Heads up, drivers: Stop for school buses

Photo by Garrett Brown
Orson and Parker Brown catch P.J.’s Shelburne bus S-8 on Juniper Ridge Tuesday.

Any teenager taking their first driving exam to earn a learner’s permit needs to know it’s illegal to pass a school bus with its lights flashing as it stops to pick up and drop off its young passengers.

Some Shelburne drivers apparently need a refresher course and the Shelburne Police Department is planning to give one.

Since the start of this school year, Shelburne Police Officer Mike Thomas said an increase in parent and bus driver complaints prompted the idea to put police officers on buses and having patrol vehicles follow behind. Thomas said before he went on medical leave a few years ago, police consistently followed this practice and decided now was the time to resume it.

Starting after February vacation, police say they will make a targeted effort to catch drivers in the act of illegally passing school buses. Thomas said he hopes to continue this initiative on a weekly basis for the rest of the school year.

The goal is to lower the risk to school children and enforce violations with greater accuracy, Thomas explained.

Police will start riding on one of the eight Shelburne Community School buses and rotate marked and unmarked police cars following buses to enforce any violations.

While bus drivers can take down the information of passing cars, there can be inaccurate reports and an unwillingness by bus drivers to testify in court against violators, Thomas said. He also acknowledged the priority for bus drivers to focus on student safety and not catching passing vehicles.

Thomas said Shelburne Community School principals, Alison Bancroft and Scott Sivo have been very cooperative with the police to address bus safety. Sivo said the new initiative is a logical way to address concerns raised by parents as bus drivers can’t always be accountable for the behavior of other motorists.

Thomas said police will ride along on bus routes where bus drivers have experienced the greatest number of violations; Spear and Dorset streets are two examples.
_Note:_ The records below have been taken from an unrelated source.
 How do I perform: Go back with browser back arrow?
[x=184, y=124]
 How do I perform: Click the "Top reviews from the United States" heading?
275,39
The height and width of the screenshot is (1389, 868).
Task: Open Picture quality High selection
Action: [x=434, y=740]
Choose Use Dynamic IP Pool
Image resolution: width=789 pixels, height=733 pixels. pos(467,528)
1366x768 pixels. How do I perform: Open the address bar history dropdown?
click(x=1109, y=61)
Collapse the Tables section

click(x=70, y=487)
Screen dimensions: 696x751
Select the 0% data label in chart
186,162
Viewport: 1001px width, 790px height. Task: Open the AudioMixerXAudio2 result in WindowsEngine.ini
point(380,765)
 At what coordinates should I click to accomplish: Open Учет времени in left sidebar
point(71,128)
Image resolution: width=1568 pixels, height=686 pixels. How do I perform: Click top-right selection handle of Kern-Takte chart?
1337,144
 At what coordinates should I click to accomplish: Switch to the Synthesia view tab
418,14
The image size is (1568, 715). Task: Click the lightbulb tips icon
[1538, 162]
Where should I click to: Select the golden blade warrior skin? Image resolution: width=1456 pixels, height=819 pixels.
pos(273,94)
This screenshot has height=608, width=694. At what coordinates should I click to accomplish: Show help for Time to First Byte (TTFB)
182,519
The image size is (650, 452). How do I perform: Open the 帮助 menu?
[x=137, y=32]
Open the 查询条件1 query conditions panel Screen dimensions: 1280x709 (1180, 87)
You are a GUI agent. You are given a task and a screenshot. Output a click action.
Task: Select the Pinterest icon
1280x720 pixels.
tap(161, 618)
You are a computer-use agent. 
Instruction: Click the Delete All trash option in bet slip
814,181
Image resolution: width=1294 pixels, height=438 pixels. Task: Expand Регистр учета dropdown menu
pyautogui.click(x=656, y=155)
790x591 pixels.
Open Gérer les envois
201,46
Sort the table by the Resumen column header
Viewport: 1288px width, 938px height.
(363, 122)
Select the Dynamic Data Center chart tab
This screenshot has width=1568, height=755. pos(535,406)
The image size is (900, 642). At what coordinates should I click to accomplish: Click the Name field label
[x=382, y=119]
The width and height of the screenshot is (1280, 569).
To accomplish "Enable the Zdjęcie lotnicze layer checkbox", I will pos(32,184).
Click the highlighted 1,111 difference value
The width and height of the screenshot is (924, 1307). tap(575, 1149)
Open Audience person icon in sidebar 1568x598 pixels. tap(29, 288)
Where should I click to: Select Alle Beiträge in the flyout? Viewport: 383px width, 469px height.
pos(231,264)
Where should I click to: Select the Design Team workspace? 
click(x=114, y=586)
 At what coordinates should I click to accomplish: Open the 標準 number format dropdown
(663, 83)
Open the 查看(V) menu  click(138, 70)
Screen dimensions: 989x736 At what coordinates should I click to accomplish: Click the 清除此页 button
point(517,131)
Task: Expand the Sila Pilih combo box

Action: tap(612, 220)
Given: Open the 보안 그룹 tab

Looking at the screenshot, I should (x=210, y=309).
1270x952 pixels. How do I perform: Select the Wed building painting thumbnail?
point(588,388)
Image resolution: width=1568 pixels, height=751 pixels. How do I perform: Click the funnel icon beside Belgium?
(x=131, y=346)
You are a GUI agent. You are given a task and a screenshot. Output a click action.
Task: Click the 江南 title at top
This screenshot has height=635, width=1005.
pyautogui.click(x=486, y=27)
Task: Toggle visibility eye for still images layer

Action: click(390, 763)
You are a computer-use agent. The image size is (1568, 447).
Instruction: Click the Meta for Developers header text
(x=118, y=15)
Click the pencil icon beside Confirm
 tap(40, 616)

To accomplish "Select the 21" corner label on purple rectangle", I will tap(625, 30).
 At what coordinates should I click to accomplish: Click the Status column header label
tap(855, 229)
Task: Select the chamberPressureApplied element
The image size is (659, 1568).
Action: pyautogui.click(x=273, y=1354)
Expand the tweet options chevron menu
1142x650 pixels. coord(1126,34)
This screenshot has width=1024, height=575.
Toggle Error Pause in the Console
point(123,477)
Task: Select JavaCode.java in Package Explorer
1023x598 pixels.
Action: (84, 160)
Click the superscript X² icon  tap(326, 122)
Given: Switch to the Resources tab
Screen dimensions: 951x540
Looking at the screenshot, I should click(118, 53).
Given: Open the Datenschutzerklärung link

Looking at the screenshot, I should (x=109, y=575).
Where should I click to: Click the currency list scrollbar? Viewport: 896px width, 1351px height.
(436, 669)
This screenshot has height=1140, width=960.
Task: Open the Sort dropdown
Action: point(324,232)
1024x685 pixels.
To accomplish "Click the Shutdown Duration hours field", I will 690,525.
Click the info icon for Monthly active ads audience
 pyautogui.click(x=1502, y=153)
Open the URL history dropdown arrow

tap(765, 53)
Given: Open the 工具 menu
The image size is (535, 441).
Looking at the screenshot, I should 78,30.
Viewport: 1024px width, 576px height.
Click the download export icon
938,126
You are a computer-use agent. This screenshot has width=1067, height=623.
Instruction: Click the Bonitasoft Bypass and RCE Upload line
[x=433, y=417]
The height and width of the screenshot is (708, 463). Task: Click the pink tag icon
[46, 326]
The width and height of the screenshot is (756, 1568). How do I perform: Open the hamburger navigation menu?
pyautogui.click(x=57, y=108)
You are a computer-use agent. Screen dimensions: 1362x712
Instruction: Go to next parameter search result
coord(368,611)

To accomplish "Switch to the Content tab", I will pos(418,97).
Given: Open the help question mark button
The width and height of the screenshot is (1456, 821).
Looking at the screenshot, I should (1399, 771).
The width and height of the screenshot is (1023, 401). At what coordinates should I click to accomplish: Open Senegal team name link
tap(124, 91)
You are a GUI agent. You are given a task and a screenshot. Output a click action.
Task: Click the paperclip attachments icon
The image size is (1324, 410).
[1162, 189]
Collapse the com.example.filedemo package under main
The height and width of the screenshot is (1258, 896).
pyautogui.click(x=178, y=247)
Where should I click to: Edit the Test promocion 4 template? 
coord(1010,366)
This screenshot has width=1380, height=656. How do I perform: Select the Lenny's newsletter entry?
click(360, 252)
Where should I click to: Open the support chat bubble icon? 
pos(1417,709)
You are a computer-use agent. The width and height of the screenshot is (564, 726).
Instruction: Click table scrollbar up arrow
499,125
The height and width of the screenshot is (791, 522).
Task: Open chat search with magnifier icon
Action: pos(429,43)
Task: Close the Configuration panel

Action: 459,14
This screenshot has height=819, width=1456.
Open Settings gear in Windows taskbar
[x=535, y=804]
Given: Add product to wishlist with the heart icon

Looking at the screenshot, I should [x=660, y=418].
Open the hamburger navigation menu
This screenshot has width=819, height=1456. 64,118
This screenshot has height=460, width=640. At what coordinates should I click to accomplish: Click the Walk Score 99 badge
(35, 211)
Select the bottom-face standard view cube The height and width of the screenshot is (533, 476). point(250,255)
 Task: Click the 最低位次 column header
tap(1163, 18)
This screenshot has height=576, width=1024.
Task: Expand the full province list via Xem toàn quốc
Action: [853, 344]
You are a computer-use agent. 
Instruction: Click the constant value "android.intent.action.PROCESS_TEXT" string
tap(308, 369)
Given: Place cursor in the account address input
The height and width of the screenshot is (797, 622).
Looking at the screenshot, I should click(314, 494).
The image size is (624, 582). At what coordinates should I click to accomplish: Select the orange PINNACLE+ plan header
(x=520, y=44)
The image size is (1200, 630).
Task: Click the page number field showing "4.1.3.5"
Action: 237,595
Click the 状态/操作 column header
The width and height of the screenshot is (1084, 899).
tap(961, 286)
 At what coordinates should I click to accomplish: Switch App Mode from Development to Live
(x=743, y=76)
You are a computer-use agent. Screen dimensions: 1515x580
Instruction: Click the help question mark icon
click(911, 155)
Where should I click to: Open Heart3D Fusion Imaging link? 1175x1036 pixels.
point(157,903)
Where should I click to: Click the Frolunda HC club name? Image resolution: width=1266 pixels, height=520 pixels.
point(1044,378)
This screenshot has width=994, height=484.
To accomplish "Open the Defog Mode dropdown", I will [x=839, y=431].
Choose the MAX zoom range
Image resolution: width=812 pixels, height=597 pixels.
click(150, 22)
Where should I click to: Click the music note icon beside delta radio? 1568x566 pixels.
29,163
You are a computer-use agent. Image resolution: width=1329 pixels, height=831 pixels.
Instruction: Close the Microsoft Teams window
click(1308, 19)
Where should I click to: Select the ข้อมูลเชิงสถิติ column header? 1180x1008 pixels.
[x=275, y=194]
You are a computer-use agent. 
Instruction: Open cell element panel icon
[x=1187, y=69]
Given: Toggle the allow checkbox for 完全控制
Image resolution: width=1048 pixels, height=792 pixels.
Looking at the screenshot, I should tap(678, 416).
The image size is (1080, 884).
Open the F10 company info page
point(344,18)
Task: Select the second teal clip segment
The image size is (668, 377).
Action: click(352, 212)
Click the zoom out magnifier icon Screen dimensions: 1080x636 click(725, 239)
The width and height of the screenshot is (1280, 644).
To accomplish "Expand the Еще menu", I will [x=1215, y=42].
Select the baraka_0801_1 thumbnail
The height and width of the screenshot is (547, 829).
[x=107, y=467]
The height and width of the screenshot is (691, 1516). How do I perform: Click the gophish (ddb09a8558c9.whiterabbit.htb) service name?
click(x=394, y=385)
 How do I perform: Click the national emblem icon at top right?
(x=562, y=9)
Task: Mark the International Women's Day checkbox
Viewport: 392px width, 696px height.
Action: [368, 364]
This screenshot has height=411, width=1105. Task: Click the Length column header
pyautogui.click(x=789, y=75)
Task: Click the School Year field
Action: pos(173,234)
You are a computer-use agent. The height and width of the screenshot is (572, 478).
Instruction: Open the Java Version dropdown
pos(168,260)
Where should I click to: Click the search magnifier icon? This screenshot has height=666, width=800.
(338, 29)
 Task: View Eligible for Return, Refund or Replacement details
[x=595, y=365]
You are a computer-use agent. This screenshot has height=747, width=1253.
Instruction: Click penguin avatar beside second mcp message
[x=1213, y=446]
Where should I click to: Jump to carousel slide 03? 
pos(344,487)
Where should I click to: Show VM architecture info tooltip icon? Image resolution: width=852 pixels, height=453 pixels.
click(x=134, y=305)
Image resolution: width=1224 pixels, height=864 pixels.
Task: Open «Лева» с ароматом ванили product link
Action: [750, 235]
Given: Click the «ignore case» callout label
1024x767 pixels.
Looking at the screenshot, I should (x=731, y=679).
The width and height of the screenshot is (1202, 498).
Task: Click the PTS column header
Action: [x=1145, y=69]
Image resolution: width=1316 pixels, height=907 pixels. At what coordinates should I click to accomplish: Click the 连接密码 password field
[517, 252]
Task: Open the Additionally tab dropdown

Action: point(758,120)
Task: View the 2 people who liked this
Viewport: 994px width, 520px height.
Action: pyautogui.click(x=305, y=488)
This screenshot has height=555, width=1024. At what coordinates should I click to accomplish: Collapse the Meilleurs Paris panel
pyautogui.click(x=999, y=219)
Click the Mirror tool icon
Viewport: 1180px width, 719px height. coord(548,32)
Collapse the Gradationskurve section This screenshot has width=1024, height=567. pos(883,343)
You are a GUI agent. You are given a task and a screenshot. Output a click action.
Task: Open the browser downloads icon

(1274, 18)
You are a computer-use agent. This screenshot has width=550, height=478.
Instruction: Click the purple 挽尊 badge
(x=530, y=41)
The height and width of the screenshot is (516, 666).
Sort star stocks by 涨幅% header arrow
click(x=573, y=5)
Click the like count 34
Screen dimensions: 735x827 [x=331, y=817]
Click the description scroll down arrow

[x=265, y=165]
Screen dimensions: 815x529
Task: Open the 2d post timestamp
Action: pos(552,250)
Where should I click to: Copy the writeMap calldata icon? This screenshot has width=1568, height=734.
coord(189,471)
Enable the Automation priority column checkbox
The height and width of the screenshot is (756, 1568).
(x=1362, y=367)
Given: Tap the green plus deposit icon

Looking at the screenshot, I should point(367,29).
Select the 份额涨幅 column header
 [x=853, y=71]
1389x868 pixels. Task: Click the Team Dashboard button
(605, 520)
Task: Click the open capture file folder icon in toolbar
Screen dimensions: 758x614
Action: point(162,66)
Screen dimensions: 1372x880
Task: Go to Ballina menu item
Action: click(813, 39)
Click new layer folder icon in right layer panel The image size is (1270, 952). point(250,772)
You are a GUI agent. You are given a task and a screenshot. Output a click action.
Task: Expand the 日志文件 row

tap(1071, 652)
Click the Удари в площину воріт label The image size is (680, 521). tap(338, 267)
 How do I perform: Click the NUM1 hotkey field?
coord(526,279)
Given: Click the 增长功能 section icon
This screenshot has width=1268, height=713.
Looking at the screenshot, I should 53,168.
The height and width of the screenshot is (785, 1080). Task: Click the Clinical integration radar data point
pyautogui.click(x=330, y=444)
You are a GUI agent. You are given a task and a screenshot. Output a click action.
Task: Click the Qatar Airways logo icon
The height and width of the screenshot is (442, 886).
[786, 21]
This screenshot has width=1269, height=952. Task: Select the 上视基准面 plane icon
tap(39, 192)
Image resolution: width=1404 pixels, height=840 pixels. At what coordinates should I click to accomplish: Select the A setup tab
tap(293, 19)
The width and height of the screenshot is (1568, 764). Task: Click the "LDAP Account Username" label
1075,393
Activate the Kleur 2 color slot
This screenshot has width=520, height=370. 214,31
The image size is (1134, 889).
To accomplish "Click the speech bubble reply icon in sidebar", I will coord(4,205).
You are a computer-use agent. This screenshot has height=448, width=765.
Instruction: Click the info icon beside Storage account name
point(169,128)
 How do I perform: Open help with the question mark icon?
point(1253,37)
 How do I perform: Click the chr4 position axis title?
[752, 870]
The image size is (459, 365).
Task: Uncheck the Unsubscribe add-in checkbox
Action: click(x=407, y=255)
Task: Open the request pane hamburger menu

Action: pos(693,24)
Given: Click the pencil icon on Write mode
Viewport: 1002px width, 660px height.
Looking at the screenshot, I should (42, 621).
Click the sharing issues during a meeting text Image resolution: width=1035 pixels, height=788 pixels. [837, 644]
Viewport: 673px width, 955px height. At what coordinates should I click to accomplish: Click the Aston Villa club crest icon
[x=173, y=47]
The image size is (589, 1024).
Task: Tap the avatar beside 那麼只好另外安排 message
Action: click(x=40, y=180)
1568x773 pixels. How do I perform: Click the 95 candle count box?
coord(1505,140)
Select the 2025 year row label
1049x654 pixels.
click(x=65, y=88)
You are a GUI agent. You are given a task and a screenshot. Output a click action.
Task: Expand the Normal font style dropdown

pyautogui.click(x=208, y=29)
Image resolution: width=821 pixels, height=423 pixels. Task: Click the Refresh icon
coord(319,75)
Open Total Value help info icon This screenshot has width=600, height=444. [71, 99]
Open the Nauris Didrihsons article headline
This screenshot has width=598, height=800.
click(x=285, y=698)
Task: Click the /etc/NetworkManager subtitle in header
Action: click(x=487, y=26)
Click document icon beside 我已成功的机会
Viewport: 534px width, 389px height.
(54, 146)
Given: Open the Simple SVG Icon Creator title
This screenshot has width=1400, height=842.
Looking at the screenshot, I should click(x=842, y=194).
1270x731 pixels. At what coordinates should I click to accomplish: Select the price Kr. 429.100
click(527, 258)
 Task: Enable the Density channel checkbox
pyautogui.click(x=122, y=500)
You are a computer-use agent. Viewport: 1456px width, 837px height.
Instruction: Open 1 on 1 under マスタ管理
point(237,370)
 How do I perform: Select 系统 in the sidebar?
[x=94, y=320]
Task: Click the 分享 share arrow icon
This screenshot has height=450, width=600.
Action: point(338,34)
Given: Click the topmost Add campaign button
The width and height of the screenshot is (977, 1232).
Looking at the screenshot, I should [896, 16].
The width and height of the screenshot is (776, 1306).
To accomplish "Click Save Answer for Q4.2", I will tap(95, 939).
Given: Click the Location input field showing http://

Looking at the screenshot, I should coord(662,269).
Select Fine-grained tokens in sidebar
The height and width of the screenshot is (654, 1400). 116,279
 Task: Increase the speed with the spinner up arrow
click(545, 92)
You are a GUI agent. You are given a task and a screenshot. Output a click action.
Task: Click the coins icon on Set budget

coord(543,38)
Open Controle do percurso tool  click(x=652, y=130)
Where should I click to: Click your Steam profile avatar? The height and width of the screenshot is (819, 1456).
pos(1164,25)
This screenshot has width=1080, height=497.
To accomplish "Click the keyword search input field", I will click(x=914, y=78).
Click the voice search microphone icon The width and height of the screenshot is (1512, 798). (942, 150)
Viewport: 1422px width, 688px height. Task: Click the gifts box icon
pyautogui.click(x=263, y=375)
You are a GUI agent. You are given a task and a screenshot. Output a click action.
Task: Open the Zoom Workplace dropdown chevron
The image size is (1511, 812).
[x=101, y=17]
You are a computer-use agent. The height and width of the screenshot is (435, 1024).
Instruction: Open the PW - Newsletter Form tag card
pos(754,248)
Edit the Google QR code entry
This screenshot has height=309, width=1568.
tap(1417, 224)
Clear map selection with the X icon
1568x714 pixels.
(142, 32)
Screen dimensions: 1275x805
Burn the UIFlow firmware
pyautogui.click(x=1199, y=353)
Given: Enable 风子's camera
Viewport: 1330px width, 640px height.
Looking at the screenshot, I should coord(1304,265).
Sivo said these efforts and others come from a good working relationship between the school and the police department. “They have been supportive of our new traffic pattern at the school, our efforts to strengthen our approach to planning and practicing school emergency procedures, and addressing this issue of bus safety,” Sivo said. “We hold a monthly safety meeting at the school where we discuss issues of emergency preparedness and they have been active and willing participants.”

Enforcing the school bus laws is just one traffic issue Shelburne police plan to address this year. Thomas and Officer Rob Lake also plan additional enforcement regarding drivers using cell phones at the wheel.